[Records excerpted from a collection]
□ □ □ □ □
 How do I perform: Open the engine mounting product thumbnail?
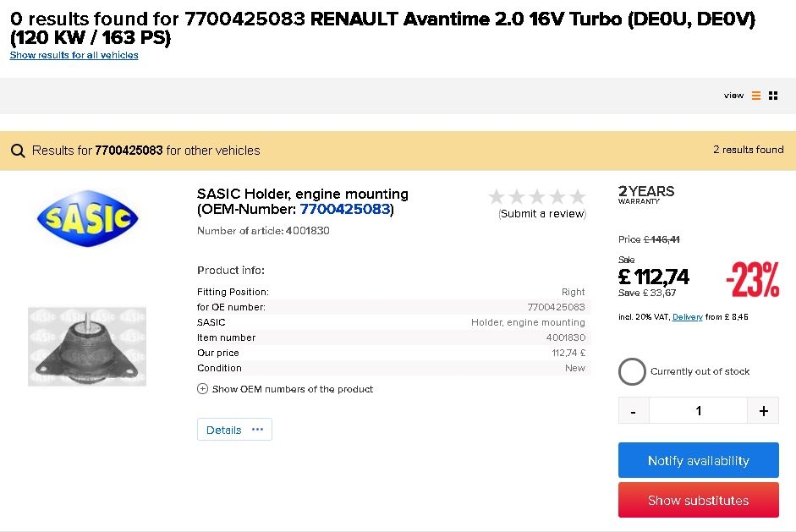click(87, 346)
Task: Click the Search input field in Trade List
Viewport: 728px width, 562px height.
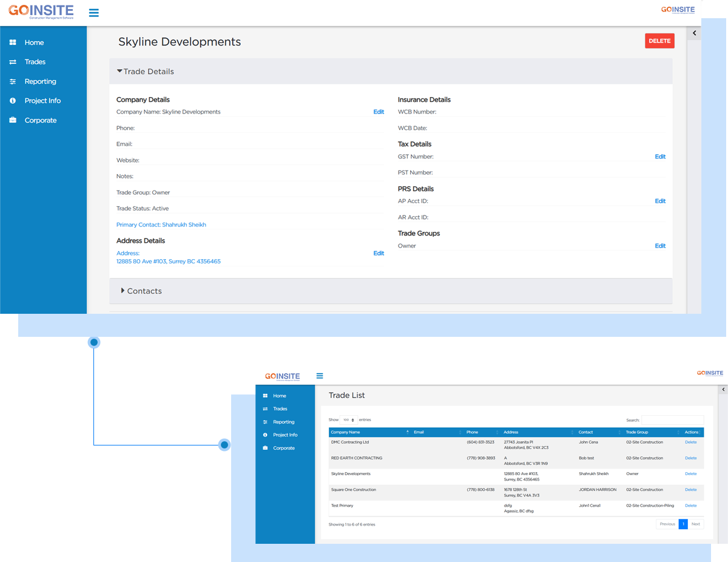Action: point(672,420)
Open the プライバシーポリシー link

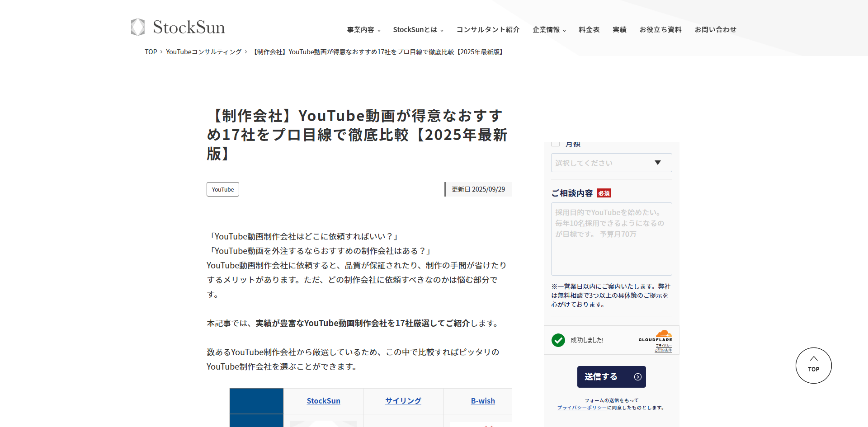(581, 408)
□ □ □ □ □
## What you are asked to do:
In the entries above, find the line containing "Task: Click the". Transcribe it and every later line to the end, exactly, and leave out the pictures.

## Result:
Task: Click the Search input field in Trade List
Viewport: 728px width, 562px height.
Action: point(672,420)
Open the プライバシーポリシー link

(581, 408)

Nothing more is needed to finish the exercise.